• [Exercise objective] Would you transcribe the entries below, beginning at the line with "You are a GUI" and ending after the line with "The image size is (509, 316).", exactly, with no picture and nothing more?
Start of Information shown
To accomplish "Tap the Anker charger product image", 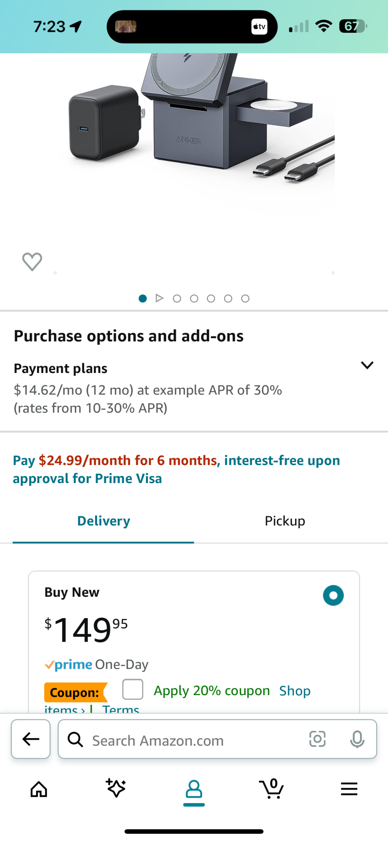I will [x=198, y=126].
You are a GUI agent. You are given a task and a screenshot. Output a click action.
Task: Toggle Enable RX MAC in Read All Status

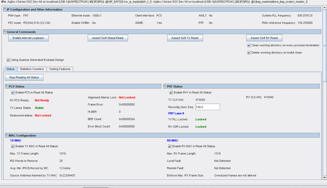170,146
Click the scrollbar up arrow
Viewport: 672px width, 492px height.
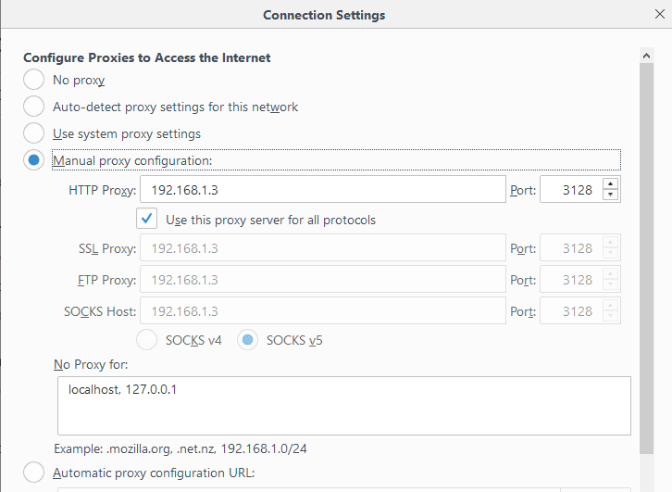tap(647, 56)
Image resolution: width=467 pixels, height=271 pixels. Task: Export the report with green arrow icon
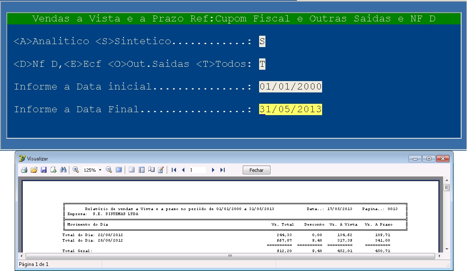53,170
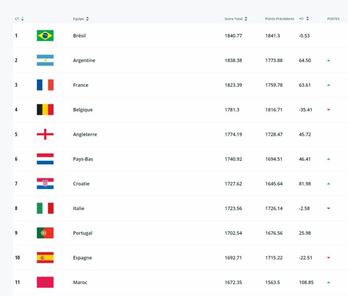Click the Argentina flag icon
This screenshot has height=296, width=348.
(x=45, y=60)
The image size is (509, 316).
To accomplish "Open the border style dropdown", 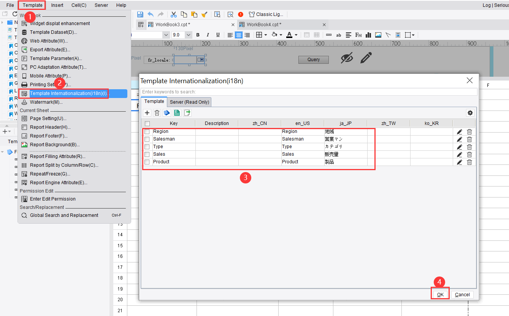I will (x=265, y=35).
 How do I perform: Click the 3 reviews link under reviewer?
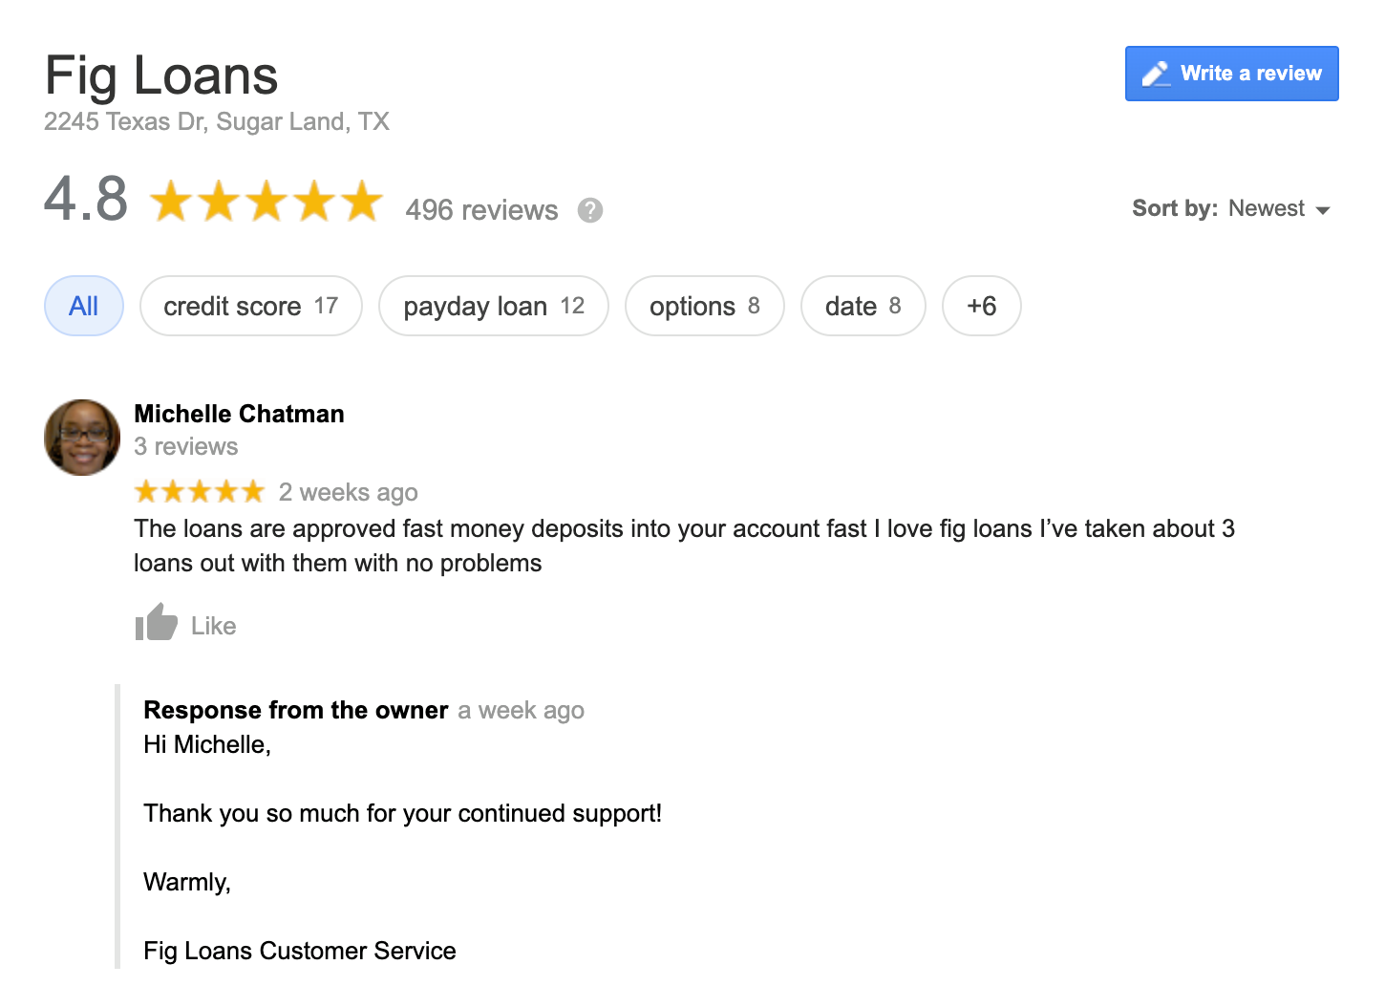186,446
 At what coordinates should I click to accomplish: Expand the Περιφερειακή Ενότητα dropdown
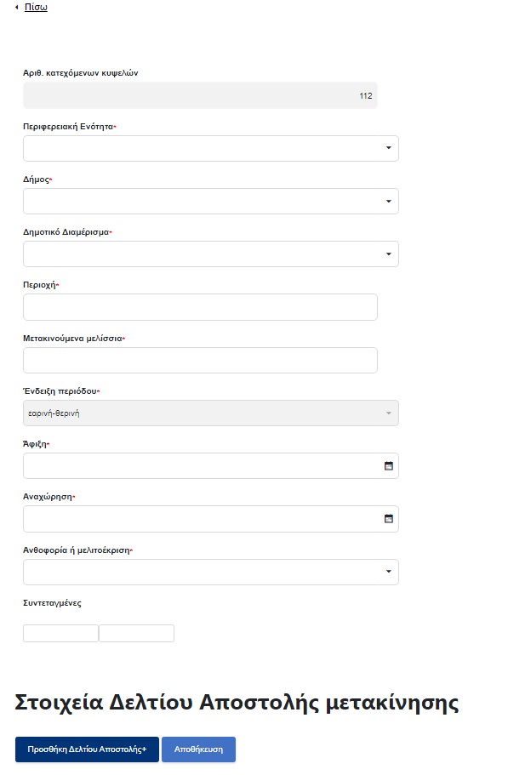click(x=210, y=148)
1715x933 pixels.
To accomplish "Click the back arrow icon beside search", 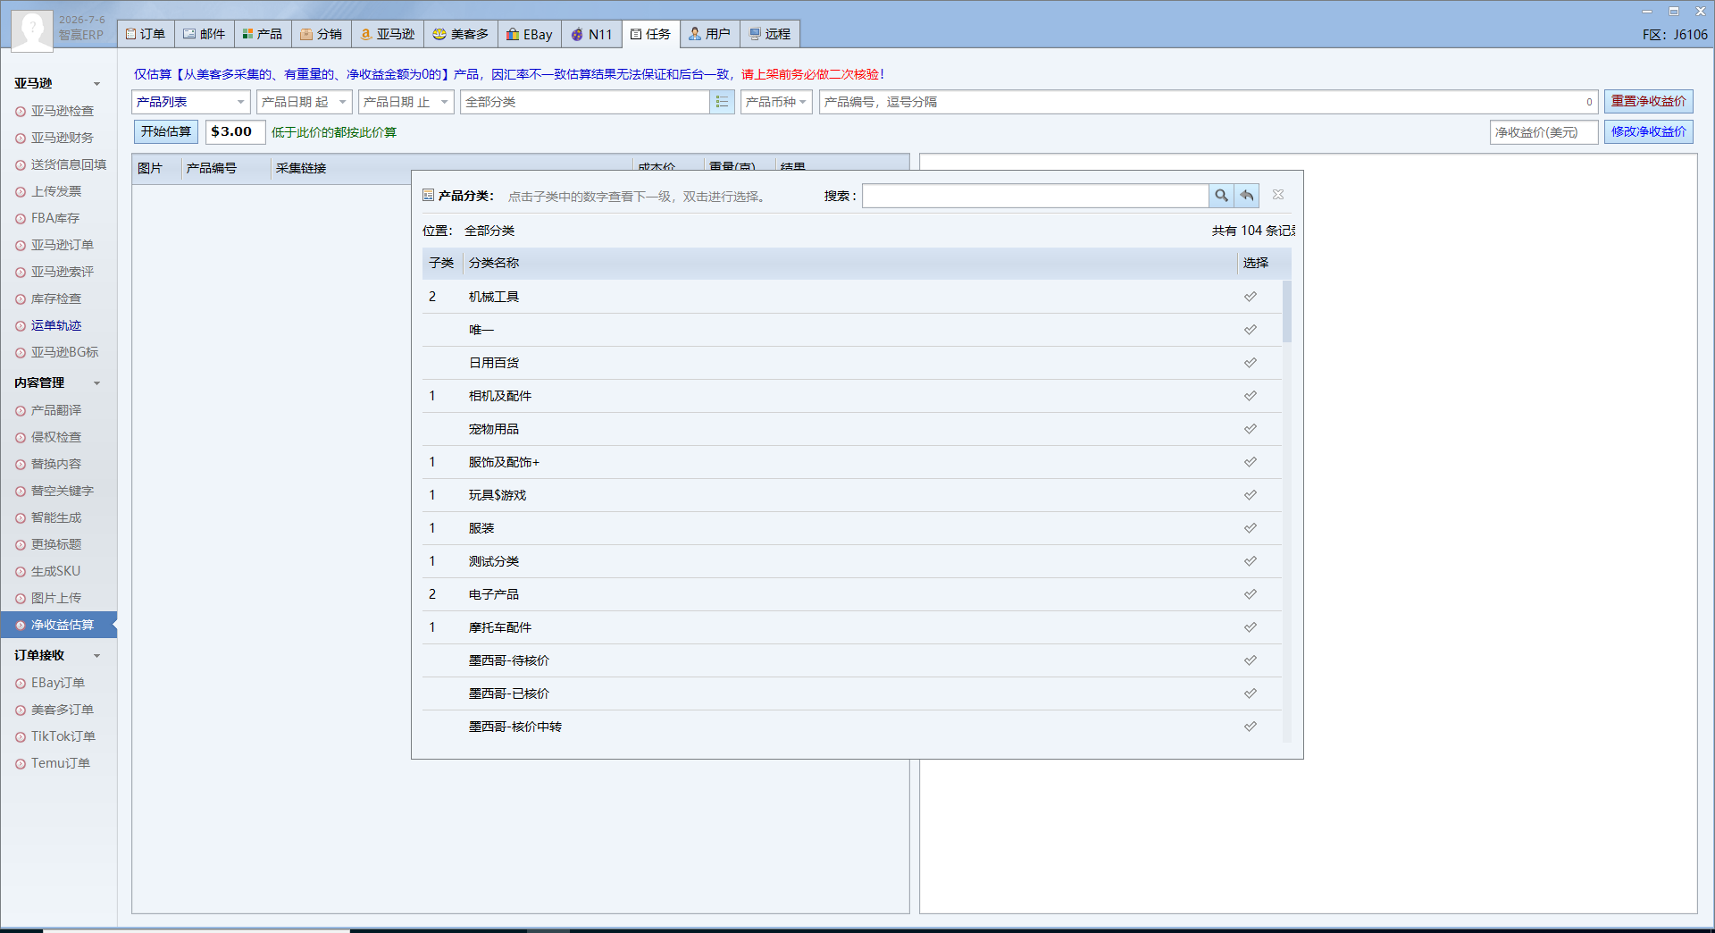I will (x=1247, y=196).
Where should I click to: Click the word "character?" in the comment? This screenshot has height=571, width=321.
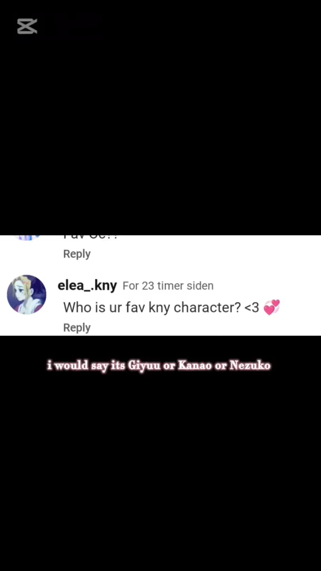[207, 308]
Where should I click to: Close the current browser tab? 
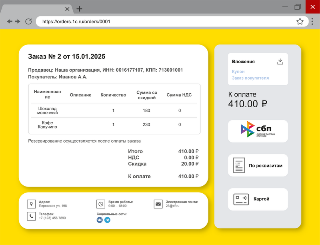coord(67,9)

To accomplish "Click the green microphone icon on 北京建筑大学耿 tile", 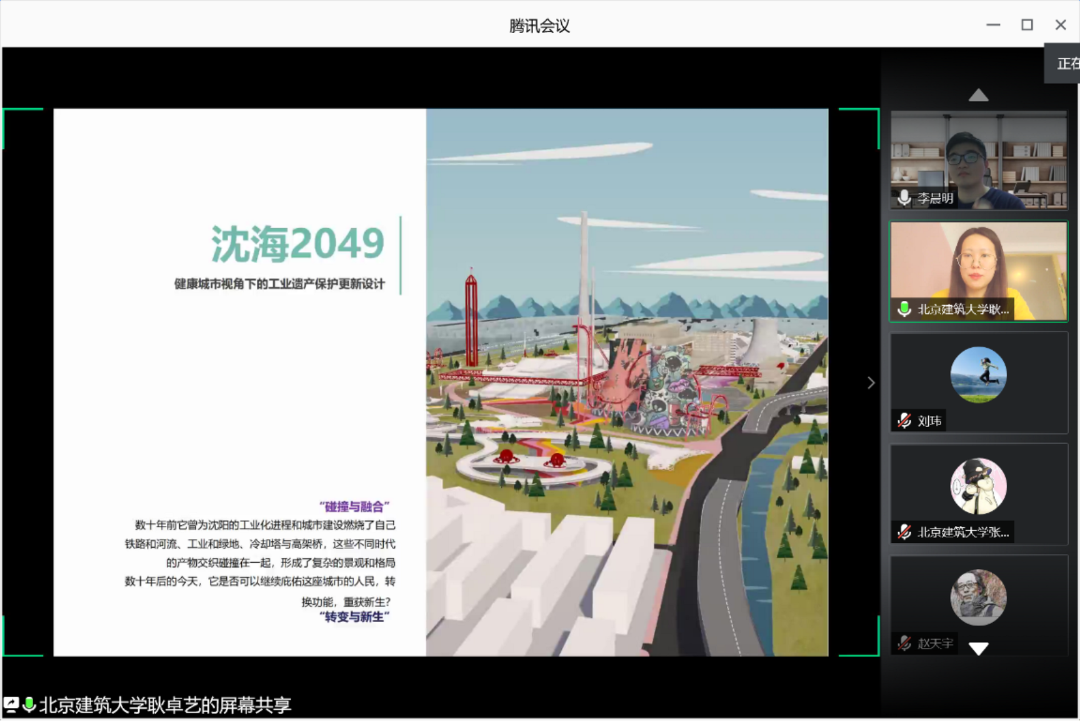I will (x=904, y=309).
End of Information shown
• [Exercise result]
You are a GUI agent. You are given a task and a screenshot. Output a click action.
Task: Toggle Enable RX MAC in Read All Status

170,146
Click the scrollbar up arrow
Viewport: 672px width, 492px height.
tap(647, 56)
Image resolution: width=467 pixels, height=271 pixels. Task: Export the report with green arrow icon
53,170
Click the Argentina flag icon
This screenshot has height=296, width=348.
(x=45, y=60)
The image size is (509, 316).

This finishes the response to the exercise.